Collecting Sápmi: Early Modern Globalization of Sámi Material Culture and Contemporary Sámi Cultural Heritage

A five-year research program financed by the Swedish Research Council, 2014–2018

Project leader: Jonas M Nordin (Historiska museet, Stockholm/Uppsala University)

Participants: Carl-Gösta Ojala (Uppsala University), Linda Andersson Burnett (Linnaeus University, Växjö Sweden), Birgitta Fossum (Saemien Sijte – South Sámi Museum, Snåsa Norway) and Vesa-Pekka Herva (University of Oulu, Finland)

During the seventeenth century, Swedish scientists, aristocrats, kings and queens started collecting Sámi objects. Parallel to this, researchers began, mainly in Uppsala, studying, describing and depicting the Sámi people and Sámi culture. The Swedish government had colonial ambitions, and a will to rule over the people of the north. This produced a need to understand the new subjects. The Sámi would be induced, or if necessary, forced to abandon their own religion and convert to Christianity. They were also supposed to adapt to a new economic system and make way for new settlers.

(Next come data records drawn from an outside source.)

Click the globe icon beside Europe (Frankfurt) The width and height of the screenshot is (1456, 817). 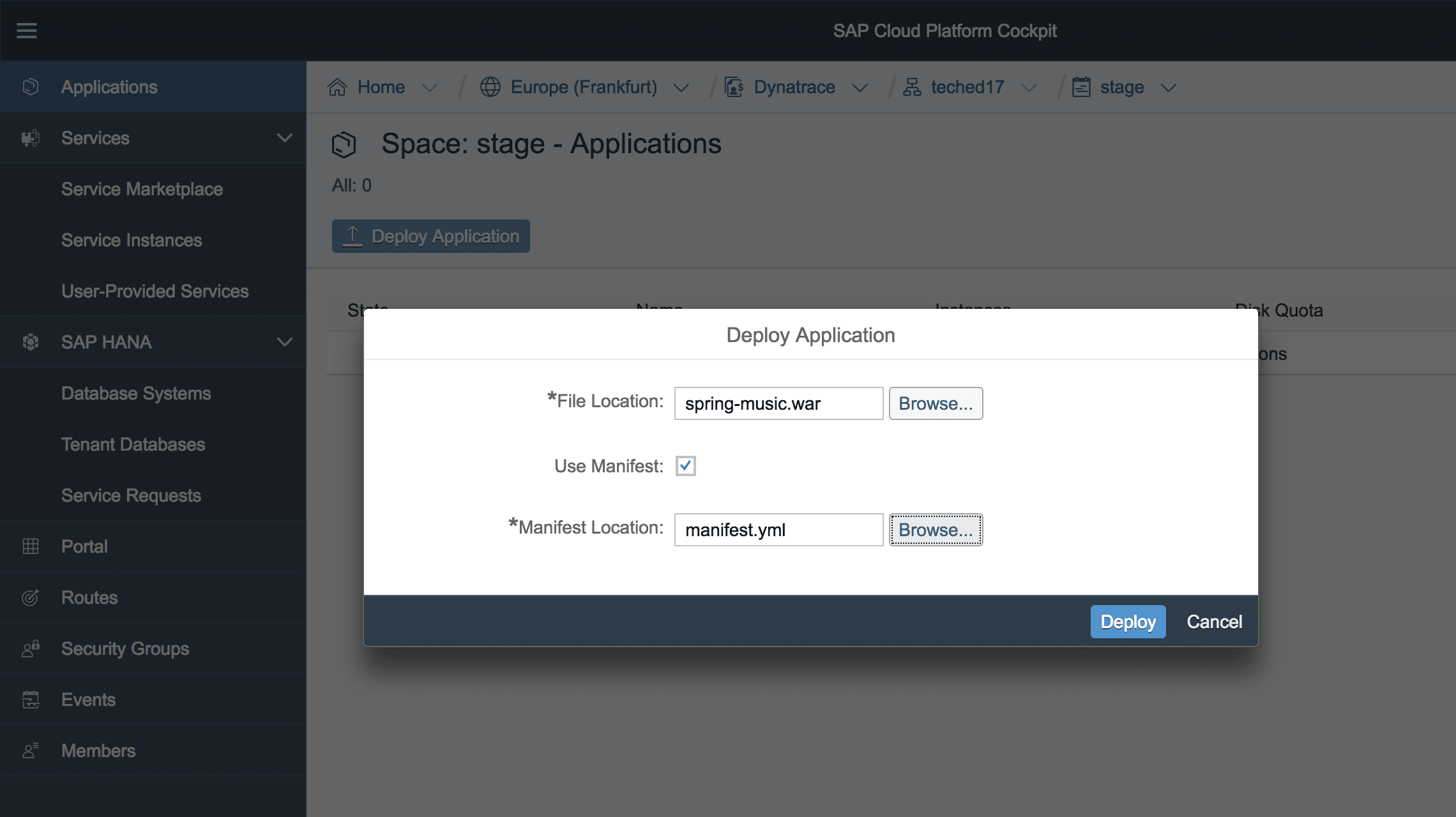[x=490, y=87]
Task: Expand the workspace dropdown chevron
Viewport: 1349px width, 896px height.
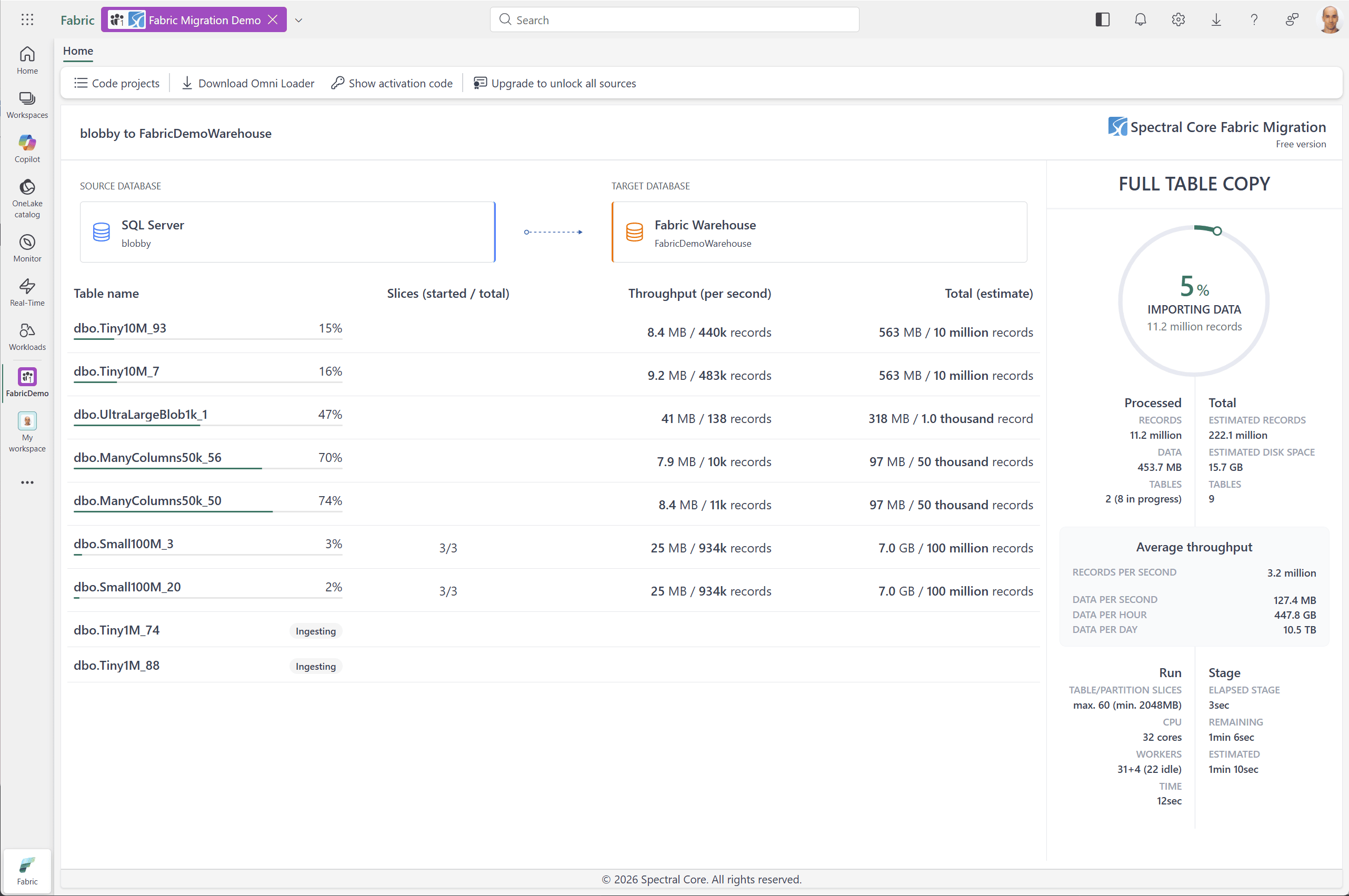Action: pos(298,20)
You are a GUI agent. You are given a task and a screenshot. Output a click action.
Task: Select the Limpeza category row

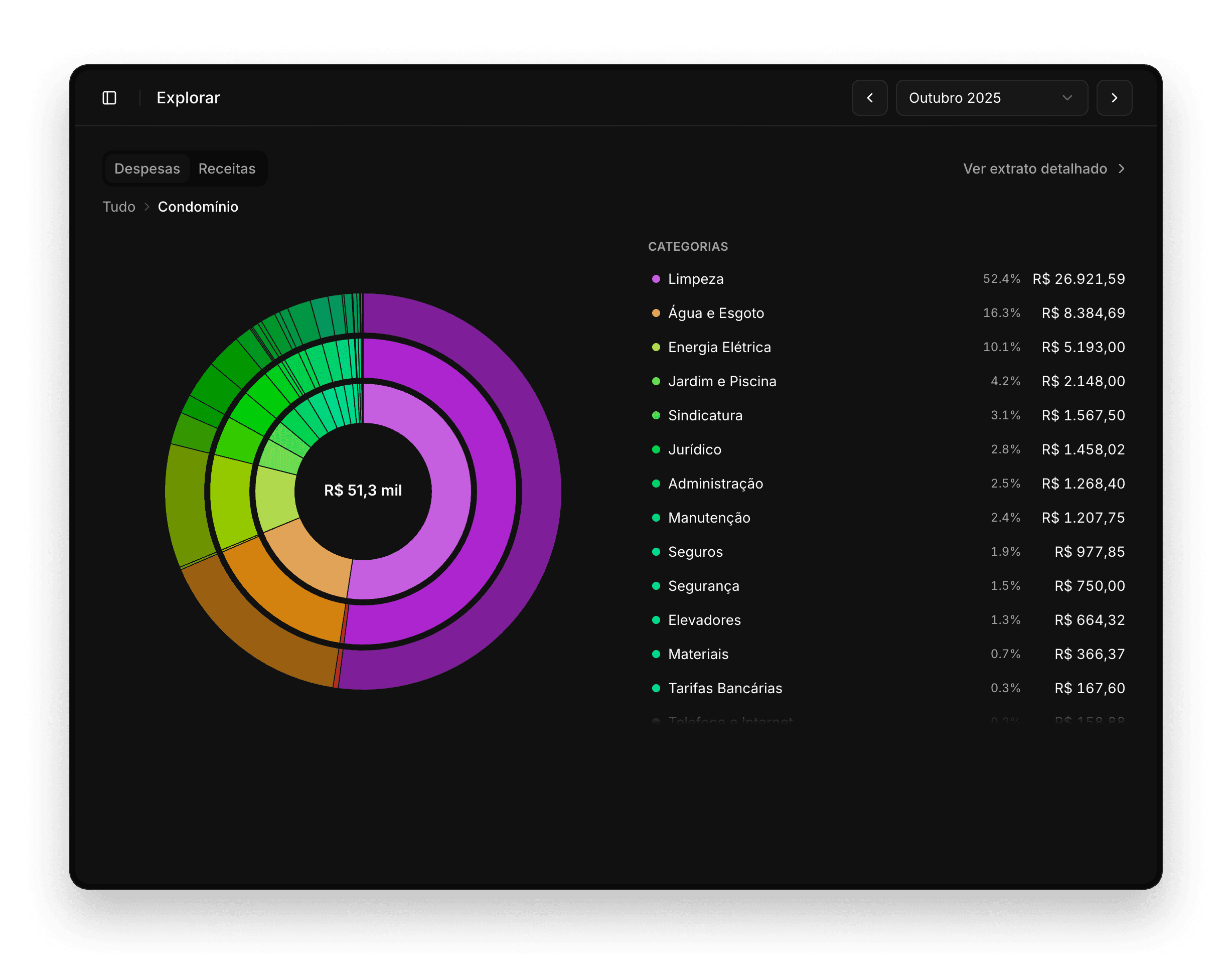click(x=696, y=279)
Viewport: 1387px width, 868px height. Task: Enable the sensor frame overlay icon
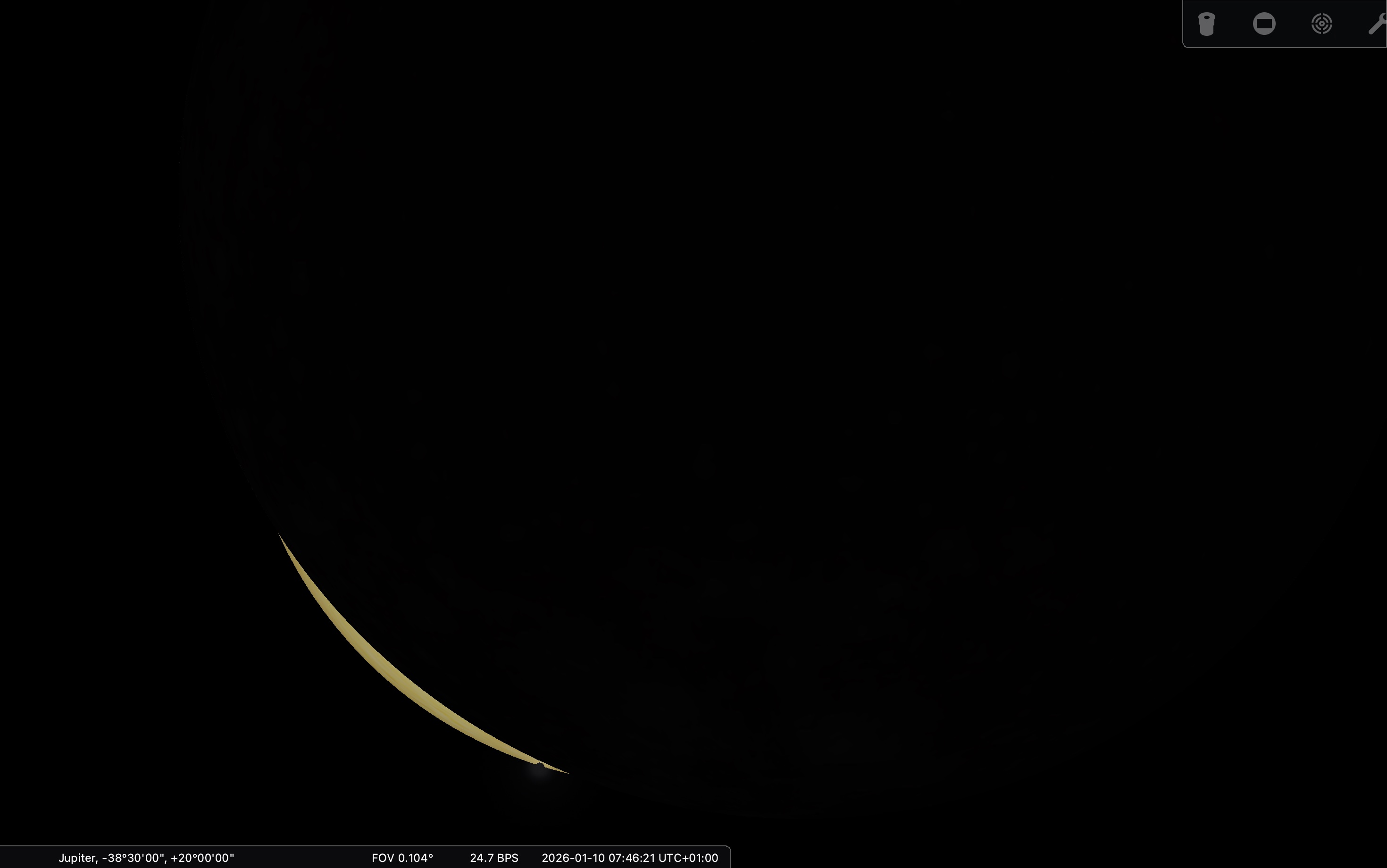click(x=1264, y=24)
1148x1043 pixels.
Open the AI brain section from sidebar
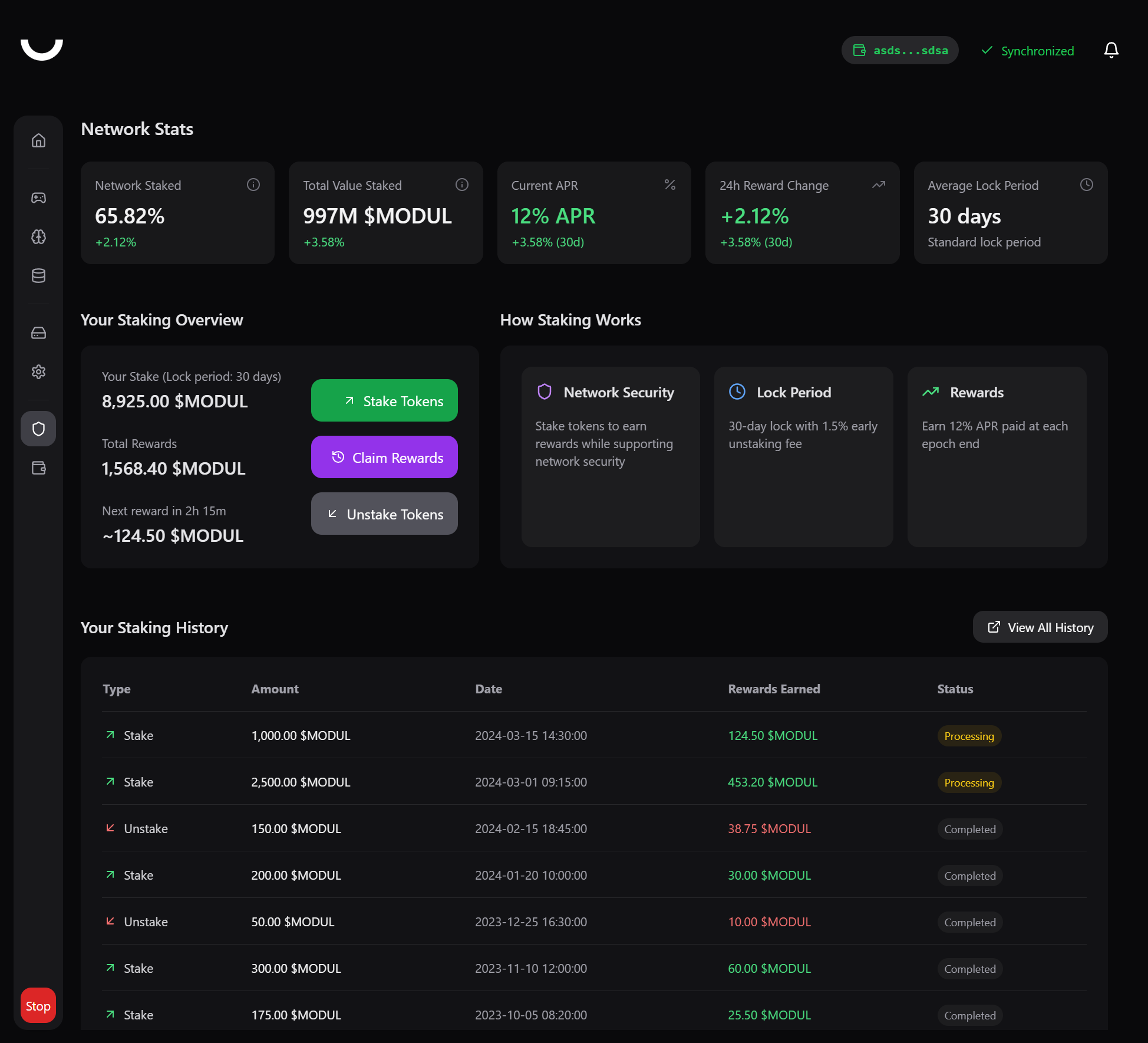tap(38, 237)
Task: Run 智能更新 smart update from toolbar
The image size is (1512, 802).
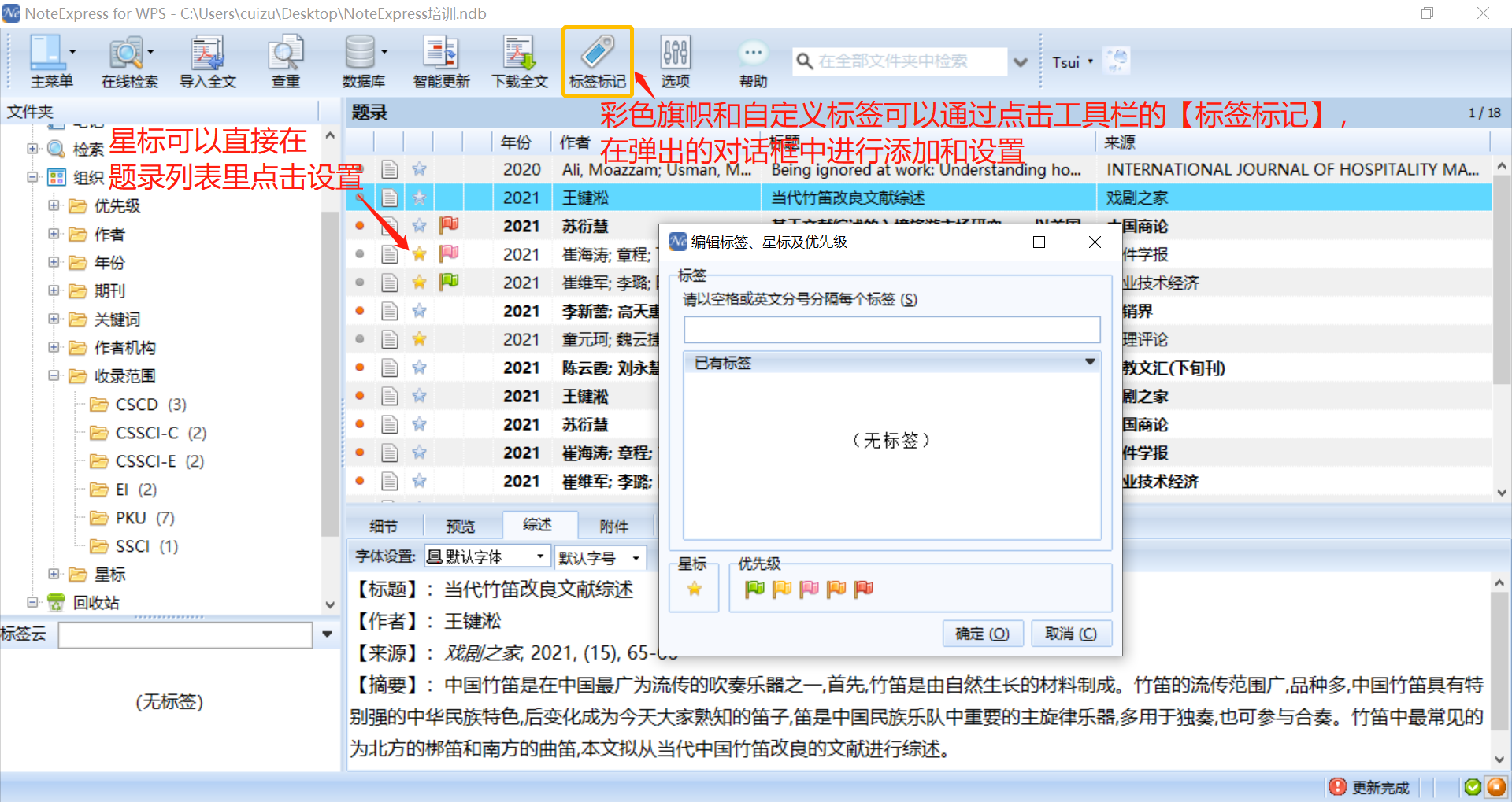Action: point(440,59)
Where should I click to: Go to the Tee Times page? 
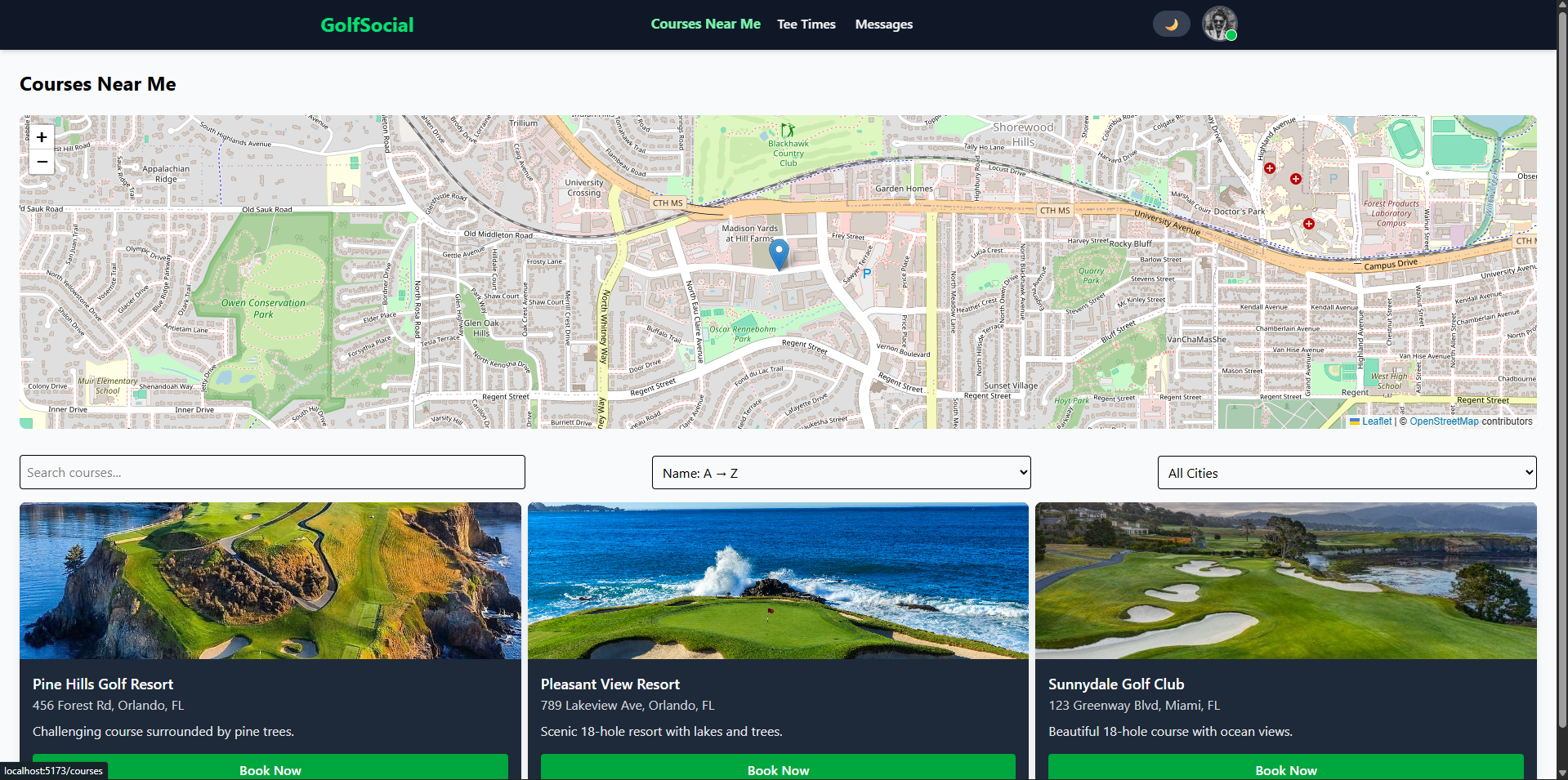[x=806, y=24]
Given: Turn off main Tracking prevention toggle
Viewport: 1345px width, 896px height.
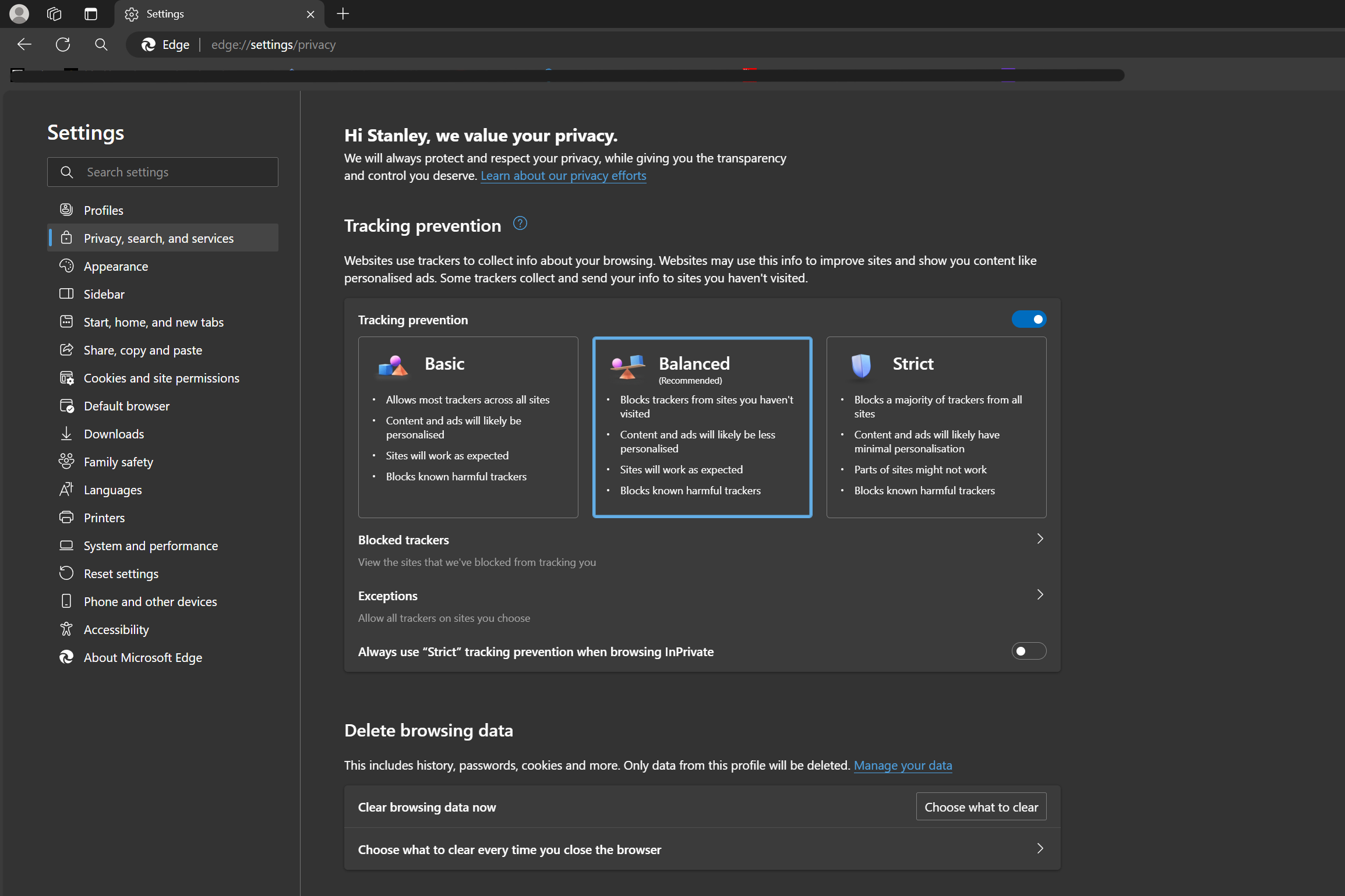Looking at the screenshot, I should [1028, 320].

Collecting Sámi objects and making descriptions of Sámi identity, material culture, and religion were not only part of a national project to control the Sámi people. The collecting and describing were also part of a general European colonial ideology and were related to other European countries’ policies conducted in Africa and America during the same period.

In Sweden, as well as in Denmark/Norway, Sámi objects were collected, often under coercion. The objects were brought to Uppsala, Stockholm or Copenhagen, where they were incorporated into collections. In several cases it is known that the objects came to travel further as gifts or commodities to collectors in the Atlantic World, in London, Paris, Rome or Vienna.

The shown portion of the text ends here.